▶ [Task prompt]: Single out the lines of the material that contain "field" and copy them.

▶ [Records for this exercise]:
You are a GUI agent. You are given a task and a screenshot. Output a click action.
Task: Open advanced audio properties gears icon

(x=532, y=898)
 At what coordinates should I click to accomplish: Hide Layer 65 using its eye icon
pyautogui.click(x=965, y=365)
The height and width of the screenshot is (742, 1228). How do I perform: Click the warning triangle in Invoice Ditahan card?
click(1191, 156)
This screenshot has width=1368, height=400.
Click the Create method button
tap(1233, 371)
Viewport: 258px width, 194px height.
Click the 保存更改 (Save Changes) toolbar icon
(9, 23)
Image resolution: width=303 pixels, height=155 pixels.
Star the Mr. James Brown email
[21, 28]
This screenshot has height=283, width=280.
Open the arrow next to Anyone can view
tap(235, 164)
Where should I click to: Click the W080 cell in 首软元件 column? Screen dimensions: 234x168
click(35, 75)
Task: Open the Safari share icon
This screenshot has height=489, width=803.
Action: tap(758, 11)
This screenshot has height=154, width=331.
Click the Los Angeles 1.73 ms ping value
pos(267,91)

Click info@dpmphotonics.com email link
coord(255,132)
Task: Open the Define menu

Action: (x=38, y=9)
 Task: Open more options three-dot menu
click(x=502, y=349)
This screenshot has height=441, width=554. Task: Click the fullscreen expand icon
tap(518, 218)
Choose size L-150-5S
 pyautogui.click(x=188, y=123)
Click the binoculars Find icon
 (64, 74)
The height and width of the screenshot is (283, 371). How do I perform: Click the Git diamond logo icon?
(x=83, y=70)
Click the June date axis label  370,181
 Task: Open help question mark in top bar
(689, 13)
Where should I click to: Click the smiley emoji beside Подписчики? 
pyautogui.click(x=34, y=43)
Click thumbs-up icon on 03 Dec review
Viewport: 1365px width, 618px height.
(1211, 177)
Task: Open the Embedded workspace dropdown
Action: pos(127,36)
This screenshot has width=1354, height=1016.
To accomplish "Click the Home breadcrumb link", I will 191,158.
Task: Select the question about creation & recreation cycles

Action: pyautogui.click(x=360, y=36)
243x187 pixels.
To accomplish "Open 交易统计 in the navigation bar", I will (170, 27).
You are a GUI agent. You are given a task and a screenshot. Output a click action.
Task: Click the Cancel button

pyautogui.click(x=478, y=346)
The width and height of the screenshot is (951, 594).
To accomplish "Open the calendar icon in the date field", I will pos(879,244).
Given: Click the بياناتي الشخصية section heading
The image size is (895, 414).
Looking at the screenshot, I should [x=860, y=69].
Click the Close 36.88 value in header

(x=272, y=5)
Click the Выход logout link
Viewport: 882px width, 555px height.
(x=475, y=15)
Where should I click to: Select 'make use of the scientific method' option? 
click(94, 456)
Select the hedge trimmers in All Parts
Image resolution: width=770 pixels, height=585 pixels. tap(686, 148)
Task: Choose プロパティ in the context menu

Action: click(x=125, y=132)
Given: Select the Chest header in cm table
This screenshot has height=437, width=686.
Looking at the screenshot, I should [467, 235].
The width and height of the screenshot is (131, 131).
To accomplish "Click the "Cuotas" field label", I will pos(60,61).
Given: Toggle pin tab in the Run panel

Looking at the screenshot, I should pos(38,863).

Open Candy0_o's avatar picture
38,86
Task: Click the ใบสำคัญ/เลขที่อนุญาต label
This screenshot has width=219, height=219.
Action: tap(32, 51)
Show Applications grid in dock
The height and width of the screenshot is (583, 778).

▶ [Exercise output]:
To accomplish "Open the calendar icon in the date field", I will pos(879,244).
To accomplish "Click the "Cuotas" field label", I will pos(60,61).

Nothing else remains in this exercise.